Great links, thanks!

At the end of the presentation, they mention rotated reed-soloman array codes, which led me to another paper Plank worked on: "Rethinking Erasure Codes for Cloud File Systems: Minimizing I/O for Recovery and Degraded Reads" which was very interesting as well. They directly address the problem of read performance in a degraded state.

http://www.cs.jhu.edu/~okhan/fast12.pdf

zzzcpan · on June 23, 2015

I wonder why Rabin's IDA ("Efficient Dispersal of Information for Security, Load Balancing, and Fault Tolerance") is not mentioned anywhere

http://web.archive.org/web/20070221140752/http://discovery.c...

creshal · on June 23, 2015

I was under the assumption that R-S has been replaced with turbocodes in most use cases. Why not use those? Patent issues?

DanWaterworth · on June 23, 2015

I believe the difference is that in this case, RS is being used as an erasure code (which means, you either have the data or you don't; the drive has either failed or it hasn't). Failures are (approximately) uncorrelated (assuming different parts are stored on different hosts), so for this use case, RS approaches optimal in terms of storage used (some metadata needs to be stored, which is overhead).

raverbashing · on June 23, 2015

Not for this use case, no.

Turbocodes are more CPU heavy as well (also require FP math or some workarounds)

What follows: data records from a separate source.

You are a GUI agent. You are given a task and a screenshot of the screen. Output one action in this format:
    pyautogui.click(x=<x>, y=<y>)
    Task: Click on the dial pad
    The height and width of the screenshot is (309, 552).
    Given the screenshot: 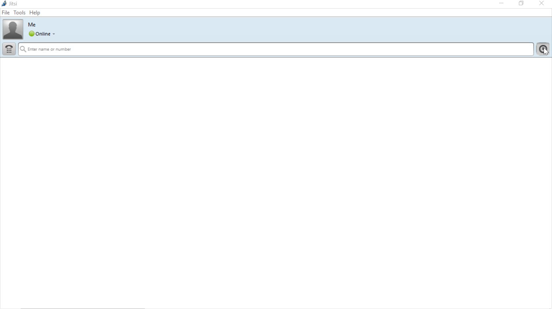 What is the action you would take?
    pyautogui.click(x=9, y=49)
    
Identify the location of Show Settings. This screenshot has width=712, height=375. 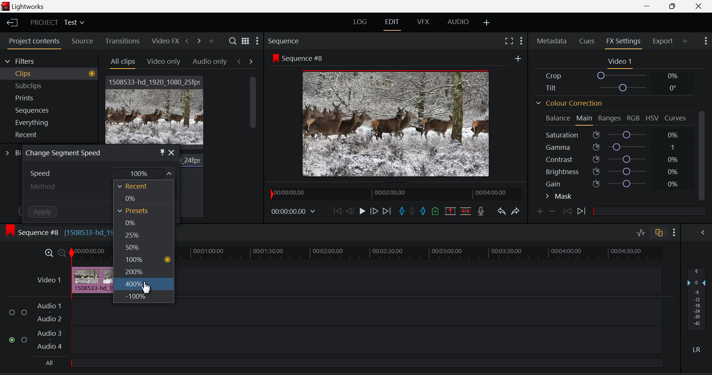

For just detecting and correcting bit errors in blocks of data, RS is fine. Now if you're getting data from the other side of the solar system Turbocodes are worth it.

walrus · on June 23, 2015

For short block lengths, R-S codes and turbo codes have similar performance (but turbo codes are harder to design). I think the patents on turbo codes have expired.

rakoo · on June 23, 2015

Quick question about the API: why separate the Split phase and the Encode phase ?

In other words, are there any scenarios where one would want to Split data but not Encode it, or where data is automatically split and all that is left to do is to Encode ?

0xdeadbeefbabe · on June 23, 2015

On a somewhat related note, what is the meaning of 6a and 6c? I suppose 6g is the go compiler and 6l is the linker. Is 6a an assembler and 6c a c compiler?

atYevP · on June 23, 2015

Yev from Backblaze here -> Nice work!